17th GeoInformatics 2009 meet looks at oil and gas GIS

Presentations on GeoScience Information Network, oil spill detection, large scale data visualization.

Jess Kozman (CLTech) with co-authors from Schlumberger and the Arizona Geological Survey showed how MetaCarta’s geographic place-name-based search engine can leverage the content of the newly created GeoScience Information Network (GIN). GIN is a unified front end to over 3,000 data stores maintained by US Geological Surveys. GIN leverages open source standards from the Open Geospatial Consortium, a data exchange standard based on the GeoSciML geoscience mark-up language and a ‘prototype’ catalog web service for data discovery. Kozman argues that the use of natural language processing and geographic search applications like MetaCarta improve on keyword-search on more structured data sets.
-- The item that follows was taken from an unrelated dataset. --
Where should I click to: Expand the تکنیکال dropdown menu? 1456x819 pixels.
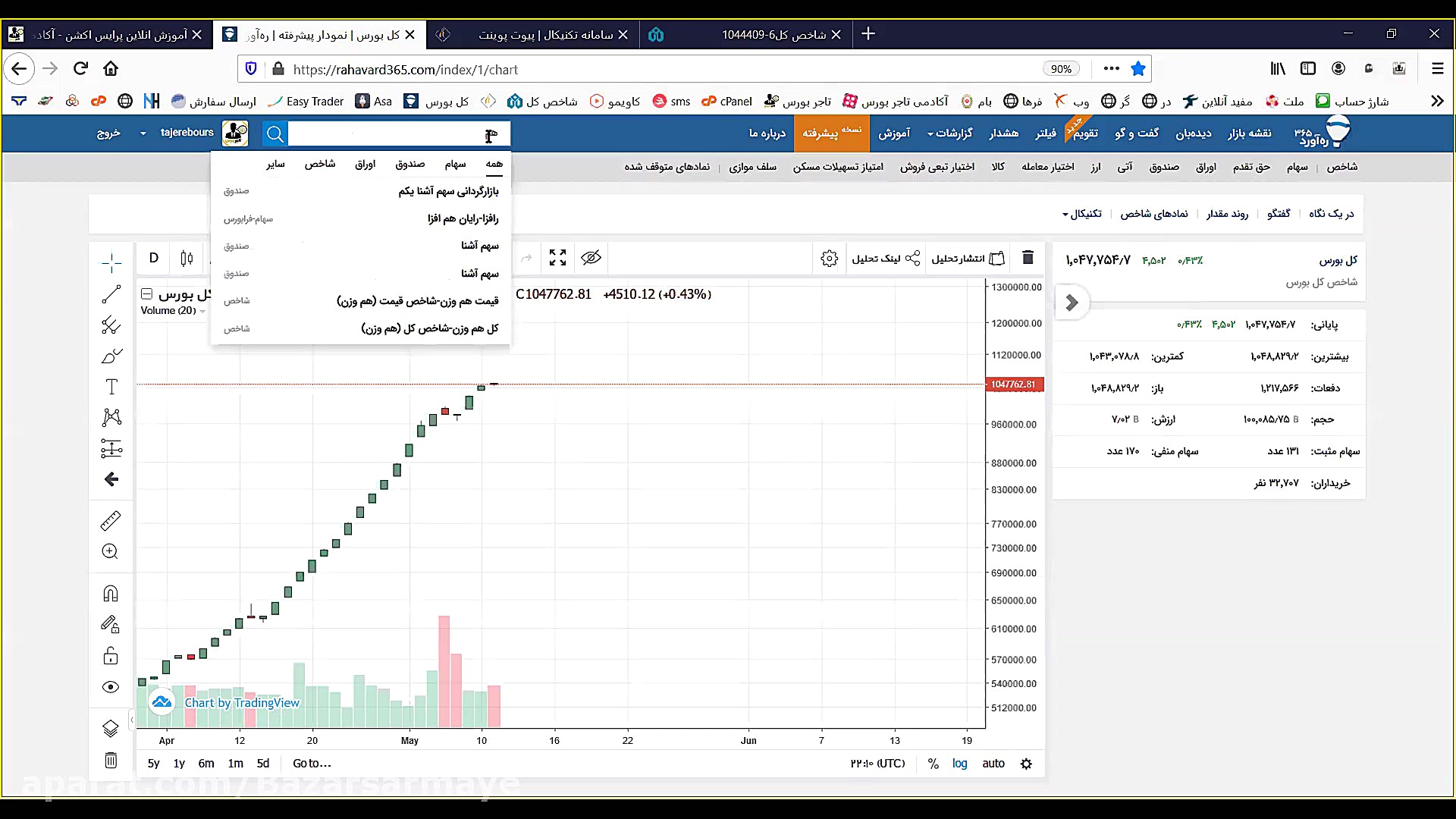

The technology can be considered to provide the US with a ‘virtual’ National Data Repository.

Anwar Dahish (Malaysia Technological University) showed how remote sensing with space borne radar has been used to delineate oil spills in coastal areas. Despeckling, image segmentation and digital classification, and geo-referencing of remote sensing data were used to determine the relative impact of spills of different origin. Digital filtering enabled fingerprinting of light and heavier petroleum products on the water surface.

Upendra Dadi (Oak Ridge National Laboratory) described the query and visualization of extremely large network datasets over the web using ‘quadtree’ based KML. Quadtrees, a spatial indexing technique, allow for scale-dependent selection of image or vector features.